* Task *
Copy the rows below word for word, starting at the line that contains "Given: Select the Ens. mean legend entry" and ending at the line that contains "Action: [56, 40]".

* Data supplied *
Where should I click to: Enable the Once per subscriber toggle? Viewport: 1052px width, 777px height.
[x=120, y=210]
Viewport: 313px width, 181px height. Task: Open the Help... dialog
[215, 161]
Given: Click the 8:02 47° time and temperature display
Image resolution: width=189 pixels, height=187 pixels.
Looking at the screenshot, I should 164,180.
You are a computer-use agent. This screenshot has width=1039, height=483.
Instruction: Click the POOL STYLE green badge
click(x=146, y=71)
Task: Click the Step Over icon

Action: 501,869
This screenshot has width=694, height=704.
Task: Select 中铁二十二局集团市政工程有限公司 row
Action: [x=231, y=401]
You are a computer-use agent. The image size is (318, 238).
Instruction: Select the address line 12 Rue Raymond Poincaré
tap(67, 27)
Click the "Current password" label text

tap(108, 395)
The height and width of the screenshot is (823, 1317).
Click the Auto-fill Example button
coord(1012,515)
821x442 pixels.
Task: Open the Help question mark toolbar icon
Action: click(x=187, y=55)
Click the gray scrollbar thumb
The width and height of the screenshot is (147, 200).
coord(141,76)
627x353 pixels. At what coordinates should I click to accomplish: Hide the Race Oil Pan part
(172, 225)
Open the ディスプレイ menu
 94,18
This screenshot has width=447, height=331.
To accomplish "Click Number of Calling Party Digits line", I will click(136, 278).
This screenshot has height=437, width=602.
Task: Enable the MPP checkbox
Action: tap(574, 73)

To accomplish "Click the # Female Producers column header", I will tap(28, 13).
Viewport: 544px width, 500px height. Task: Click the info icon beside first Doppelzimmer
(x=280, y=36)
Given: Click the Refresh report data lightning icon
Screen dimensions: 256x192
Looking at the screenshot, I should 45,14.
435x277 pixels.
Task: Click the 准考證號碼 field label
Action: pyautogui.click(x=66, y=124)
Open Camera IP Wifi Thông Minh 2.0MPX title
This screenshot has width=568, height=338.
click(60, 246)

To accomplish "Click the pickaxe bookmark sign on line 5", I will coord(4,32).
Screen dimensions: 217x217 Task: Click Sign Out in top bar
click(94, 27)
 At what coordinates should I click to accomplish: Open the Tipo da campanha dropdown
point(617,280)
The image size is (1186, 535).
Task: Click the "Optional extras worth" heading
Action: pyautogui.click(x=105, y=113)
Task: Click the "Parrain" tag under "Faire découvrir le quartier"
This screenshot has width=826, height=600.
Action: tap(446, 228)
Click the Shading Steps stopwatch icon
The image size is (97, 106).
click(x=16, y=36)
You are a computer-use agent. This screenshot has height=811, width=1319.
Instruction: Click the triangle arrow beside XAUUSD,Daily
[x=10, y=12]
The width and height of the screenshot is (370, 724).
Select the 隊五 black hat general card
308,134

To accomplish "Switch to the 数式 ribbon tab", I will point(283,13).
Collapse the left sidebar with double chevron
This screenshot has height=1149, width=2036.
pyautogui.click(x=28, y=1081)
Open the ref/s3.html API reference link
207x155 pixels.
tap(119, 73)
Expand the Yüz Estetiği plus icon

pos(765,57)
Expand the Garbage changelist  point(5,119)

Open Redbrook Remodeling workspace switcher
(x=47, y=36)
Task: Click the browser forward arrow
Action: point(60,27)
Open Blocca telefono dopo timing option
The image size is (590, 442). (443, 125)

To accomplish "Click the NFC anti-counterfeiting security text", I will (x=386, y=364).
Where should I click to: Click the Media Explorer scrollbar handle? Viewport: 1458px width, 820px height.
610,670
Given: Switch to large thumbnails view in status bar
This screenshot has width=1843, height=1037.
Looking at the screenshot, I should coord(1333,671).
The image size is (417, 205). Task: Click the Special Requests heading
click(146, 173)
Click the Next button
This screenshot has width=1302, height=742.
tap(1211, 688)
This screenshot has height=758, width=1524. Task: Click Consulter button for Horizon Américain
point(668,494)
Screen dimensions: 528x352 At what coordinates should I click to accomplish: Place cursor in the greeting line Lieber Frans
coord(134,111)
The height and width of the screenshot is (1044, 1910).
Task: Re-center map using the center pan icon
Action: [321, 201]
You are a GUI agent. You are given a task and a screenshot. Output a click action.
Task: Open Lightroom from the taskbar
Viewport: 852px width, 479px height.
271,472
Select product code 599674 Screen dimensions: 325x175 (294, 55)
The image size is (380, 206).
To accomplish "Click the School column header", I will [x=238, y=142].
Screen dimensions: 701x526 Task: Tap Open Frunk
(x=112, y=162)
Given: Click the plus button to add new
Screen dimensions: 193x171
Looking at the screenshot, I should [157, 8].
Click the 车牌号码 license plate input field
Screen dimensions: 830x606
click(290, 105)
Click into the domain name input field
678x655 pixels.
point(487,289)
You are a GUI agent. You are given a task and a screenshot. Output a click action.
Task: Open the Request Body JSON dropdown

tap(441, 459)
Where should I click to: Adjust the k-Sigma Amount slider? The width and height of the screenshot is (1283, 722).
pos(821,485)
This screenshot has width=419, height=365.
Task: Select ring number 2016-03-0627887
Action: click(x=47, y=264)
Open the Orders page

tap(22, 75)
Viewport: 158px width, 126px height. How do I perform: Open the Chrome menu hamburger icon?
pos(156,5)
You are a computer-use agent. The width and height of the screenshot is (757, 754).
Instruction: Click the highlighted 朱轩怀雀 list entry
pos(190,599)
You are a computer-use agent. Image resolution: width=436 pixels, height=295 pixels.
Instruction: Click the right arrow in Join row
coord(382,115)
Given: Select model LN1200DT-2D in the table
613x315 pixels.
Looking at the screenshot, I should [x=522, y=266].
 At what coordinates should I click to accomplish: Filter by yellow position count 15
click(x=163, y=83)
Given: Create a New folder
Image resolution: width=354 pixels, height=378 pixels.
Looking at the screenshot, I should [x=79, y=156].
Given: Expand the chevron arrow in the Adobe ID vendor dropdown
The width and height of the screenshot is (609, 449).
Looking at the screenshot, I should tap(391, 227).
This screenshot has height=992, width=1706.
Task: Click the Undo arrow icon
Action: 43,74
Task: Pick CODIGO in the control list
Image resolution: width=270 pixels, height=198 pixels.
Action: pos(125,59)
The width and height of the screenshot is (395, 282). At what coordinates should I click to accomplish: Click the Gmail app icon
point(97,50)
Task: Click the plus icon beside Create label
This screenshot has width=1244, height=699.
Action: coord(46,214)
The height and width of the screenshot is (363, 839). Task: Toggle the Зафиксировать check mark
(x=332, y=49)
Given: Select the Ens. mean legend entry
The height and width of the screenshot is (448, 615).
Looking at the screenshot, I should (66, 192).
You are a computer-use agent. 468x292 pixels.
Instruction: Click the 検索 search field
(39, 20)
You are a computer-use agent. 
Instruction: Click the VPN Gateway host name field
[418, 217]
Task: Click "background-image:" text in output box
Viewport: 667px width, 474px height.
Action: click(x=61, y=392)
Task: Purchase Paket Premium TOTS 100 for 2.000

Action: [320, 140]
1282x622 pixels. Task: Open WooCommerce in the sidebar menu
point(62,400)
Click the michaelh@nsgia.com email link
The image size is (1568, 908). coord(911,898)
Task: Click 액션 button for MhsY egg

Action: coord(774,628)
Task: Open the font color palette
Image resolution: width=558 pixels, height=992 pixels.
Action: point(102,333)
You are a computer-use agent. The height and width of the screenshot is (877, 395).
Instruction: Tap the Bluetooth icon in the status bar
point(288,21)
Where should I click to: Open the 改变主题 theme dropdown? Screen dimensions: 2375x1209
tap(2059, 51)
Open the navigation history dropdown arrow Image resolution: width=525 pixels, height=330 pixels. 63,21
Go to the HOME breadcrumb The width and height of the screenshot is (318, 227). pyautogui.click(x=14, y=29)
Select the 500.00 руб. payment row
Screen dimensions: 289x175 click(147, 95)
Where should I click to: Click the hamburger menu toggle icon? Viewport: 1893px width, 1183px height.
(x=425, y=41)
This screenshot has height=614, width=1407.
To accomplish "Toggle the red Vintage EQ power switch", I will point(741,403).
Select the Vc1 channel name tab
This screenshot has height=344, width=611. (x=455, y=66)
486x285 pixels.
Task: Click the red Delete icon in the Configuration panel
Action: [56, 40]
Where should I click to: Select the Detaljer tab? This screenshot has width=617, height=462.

* Output for this task *
Given: Select the Ens. mean legend entry
The height and width of the screenshot is (448, 615).
Looking at the screenshot, I should (66, 192).
You are a computer-use agent. 468x292 pixels.
Instruction: Click the 検索 search field
(39, 20)
You are a computer-use agent. 
Instruction: Click the VPN Gateway host name field
[418, 217]
Task: Click "background-image:" text in output box
Viewport: 667px width, 474px height.
Action: click(x=61, y=392)
Task: Purchase Paket Premium TOTS 100 for 2.000

Action: [320, 140]
1282x622 pixels. Task: Open WooCommerce in the sidebar menu
point(62,400)
Click the michaelh@nsgia.com email link
The image size is (1568, 908). coord(911,898)
Task: Click 액션 button for MhsY egg

Action: coord(774,628)
Task: Open the font color palette
Image resolution: width=558 pixels, height=992 pixels.
Action: point(102,333)
You are a computer-use agent. The height and width of the screenshot is (877, 395).
Instruction: Tap the Bluetooth icon in the status bar
point(288,21)
Where should I click to: Open the 改变主题 theme dropdown? Screen dimensions: 2375x1209
tap(2059, 51)
Open the navigation history dropdown arrow Image resolution: width=525 pixels, height=330 pixels. 63,21
Go to the HOME breadcrumb The width and height of the screenshot is (318, 227). pyautogui.click(x=14, y=29)
Select the 500.00 руб. payment row
Screen dimensions: 289x175 click(147, 95)
Where should I click to: Click the hamburger menu toggle icon? Viewport: 1893px width, 1183px height.
(x=425, y=41)
This screenshot has height=614, width=1407.
To accomplish "Toggle the red Vintage EQ power switch", I will point(741,403).
Select the Vc1 channel name tab
This screenshot has height=344, width=611. (x=455, y=66)
486x285 pixels.
Task: Click the red Delete icon in the Configuration panel
Action: [56, 40]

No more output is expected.